* Instrucciones:
1) Enumera los nombres propios que aparecen en el artículo, cada persona o marca una sola vez.
2) Copia del artículo el fragmento que va de "Los silenciosos Tesla" a "como los Hummer.", cambiando "Hummer" por "Land Rover".

De todas las metas que un ser humano puede marcarse en su vida, Elon Musk eligió la más ampulosa: cambiar el mundo. Se lo decía a quien quería escuchar sus sueños adolescentes de grandeza, a medio camino entre la soberbia y la ingenuidad. Lo increíble es que Musk se creía lo que contaba. Y lo milagroso, que hoy va camino de lograrlo a bordo de un Tesla: el vehículo convertido en enseña de la revolución de los coches eléctricos.
Los silenciosos Tesla rugen ya más que los Hummer. Los primeros simbolizan el futuro tanto como los segundos el pasado. Porque los Tesla abrieron un camino por el que acabará transitando toda la industria del automóvil. Porque su expansión tendrá un tremendo impacto en sectores como el petrolero, que vivió sus años de gloria gracias a la demanda de los coches que consumían mucho, como los Hummer.

* Datos de origen:
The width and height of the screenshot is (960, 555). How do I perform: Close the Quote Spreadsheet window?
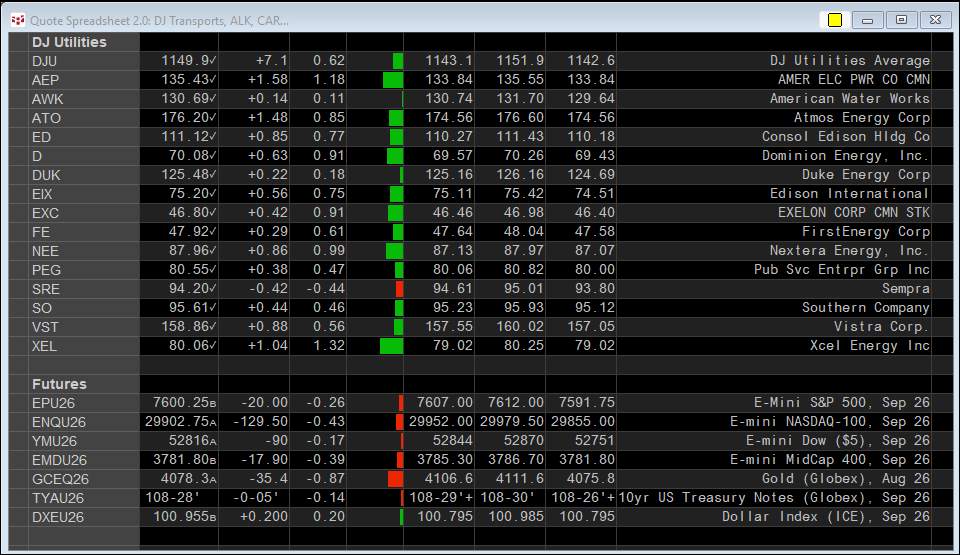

* Soluciones:
1) Elon Musk, Tesla, Hummer

2)
Los silenciosos Tesla rugen ya más que los Land Rover. Los primeros simbolizan el futuro tanto como los segundos el pasado. Porque los Tesla abrieron un camino por el que acabará transitando toda la industria del automóvil. Porque su expansión tendrá un tremendo impacto en sectores como el petrolero, que vivió sus años de gloria gracias a la demanda de los coches que consumían mucho, como los Land Rover.